Prove that if $\int_E f \cdot g = 0$ then $ f=0 $
Let $E$ be a measurable set, $1\le p < \infty$, $q$ the conjugate of $p$, and $\mathcal S$ a dense subset of $L^q(E)$. show that if $f \in L^p(E)$ and $ \int_E f \cdot g = 0 \; \forall \; g \in \mathcal S $, then $ f=0 $
I previously did a similar problem where I showed that if this integral was $0$ for all $ g \in L^q(E) $ then $ f=0 $ and I used the fact that $ \|f\|_p = Max_{g \in L^q(E), \|g\|_q \le 1} \int_E f \cdot g $
Heres my attempt at this problem but I know there is a mistake:
Suppose that $ \int_E f \cdot g = 0 \; \forall \; g \in \mathcal S $ . Let $ h \in L^q(E) $ be such that $ \|f\|_p = Max_{g \in L^q(E), \|g\|_q \le 1} \int_E f \cdot g = \int_E f \cdot h \;$. Then $ |h| \in L^q(E) $
Then there exists nonnegative $ {g_n} \in \mathcal S $ such that $ \|g_n - |h|\|_q \rightarrow 0 $. So we get that $ \|f\|_p = Max_{g \in L^q(E), \|g\|_q \le 1} \int_E f \cdot g = \int_E f \cdot h \le \int_E |f| \cdot |h| \le \lim_{n \rightarrow \infty}\int_E |f| \cdot g_n =\lim_{n \rightarrow \infty}0 = 0 $. The last inequality comes from Fatou's and that each $ g_n \in \mathcal S $
I pretty sure this is incorrect because in order to use Fatou's lemma I am assuming that $ g_n \rightarrow |h| $ but we only know that $ \|g_n - |h|\|_q \rightarrow 0 $
Solution 1:
I don't think that your argumentation works.
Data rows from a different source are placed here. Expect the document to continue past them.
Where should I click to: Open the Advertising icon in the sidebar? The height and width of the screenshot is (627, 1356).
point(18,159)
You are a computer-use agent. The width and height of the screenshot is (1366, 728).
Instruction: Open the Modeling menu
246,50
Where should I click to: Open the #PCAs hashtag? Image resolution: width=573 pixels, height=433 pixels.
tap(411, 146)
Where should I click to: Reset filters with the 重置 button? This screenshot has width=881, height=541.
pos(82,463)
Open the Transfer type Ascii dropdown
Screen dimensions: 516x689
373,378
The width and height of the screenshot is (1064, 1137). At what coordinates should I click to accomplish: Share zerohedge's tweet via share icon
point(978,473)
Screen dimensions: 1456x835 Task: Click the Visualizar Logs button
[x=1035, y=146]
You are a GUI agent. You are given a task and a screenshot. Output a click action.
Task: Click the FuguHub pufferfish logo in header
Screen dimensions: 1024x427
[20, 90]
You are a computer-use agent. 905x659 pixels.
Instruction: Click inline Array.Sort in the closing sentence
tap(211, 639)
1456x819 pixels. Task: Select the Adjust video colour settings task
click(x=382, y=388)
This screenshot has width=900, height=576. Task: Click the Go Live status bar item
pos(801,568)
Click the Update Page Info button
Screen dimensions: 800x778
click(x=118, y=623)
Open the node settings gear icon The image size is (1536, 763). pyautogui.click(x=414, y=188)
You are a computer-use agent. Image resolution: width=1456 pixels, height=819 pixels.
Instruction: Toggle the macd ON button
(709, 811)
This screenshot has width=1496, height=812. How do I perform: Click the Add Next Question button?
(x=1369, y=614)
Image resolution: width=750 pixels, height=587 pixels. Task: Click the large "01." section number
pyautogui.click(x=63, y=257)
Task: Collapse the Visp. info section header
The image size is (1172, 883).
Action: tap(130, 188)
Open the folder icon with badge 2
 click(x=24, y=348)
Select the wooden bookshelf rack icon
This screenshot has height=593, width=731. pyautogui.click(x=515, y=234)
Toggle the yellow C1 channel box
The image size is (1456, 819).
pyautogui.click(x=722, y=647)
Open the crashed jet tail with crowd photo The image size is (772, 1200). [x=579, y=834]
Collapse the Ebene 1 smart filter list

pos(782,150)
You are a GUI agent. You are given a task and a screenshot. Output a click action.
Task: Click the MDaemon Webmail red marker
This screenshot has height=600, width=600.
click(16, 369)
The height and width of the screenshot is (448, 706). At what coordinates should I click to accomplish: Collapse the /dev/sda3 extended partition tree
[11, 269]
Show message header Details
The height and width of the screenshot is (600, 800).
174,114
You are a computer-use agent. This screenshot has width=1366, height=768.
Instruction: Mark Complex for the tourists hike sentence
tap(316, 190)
Not because of the missing pointwise convergence (that's something we could fix), but because the functions $g_n$ do, in general, not need to be non-negative (unless $\mathcal{S}$ has the additional property that $u \in \mathcal{S}$ implies $|u| \in \mathcal{S}$) ...
Hint: Use Hölder's inequality instead, i.e. that
$$\left| \int f \cdot g \right| = \left| \int f \cdot (g-g_n) \right| \leq \|f\|_p \|g-g_n\|_q$$
for any $g \in L^q(\mu)$ and $(g_n)_{n \in \mathbb{N}} \subseteq \mathcal{S}$.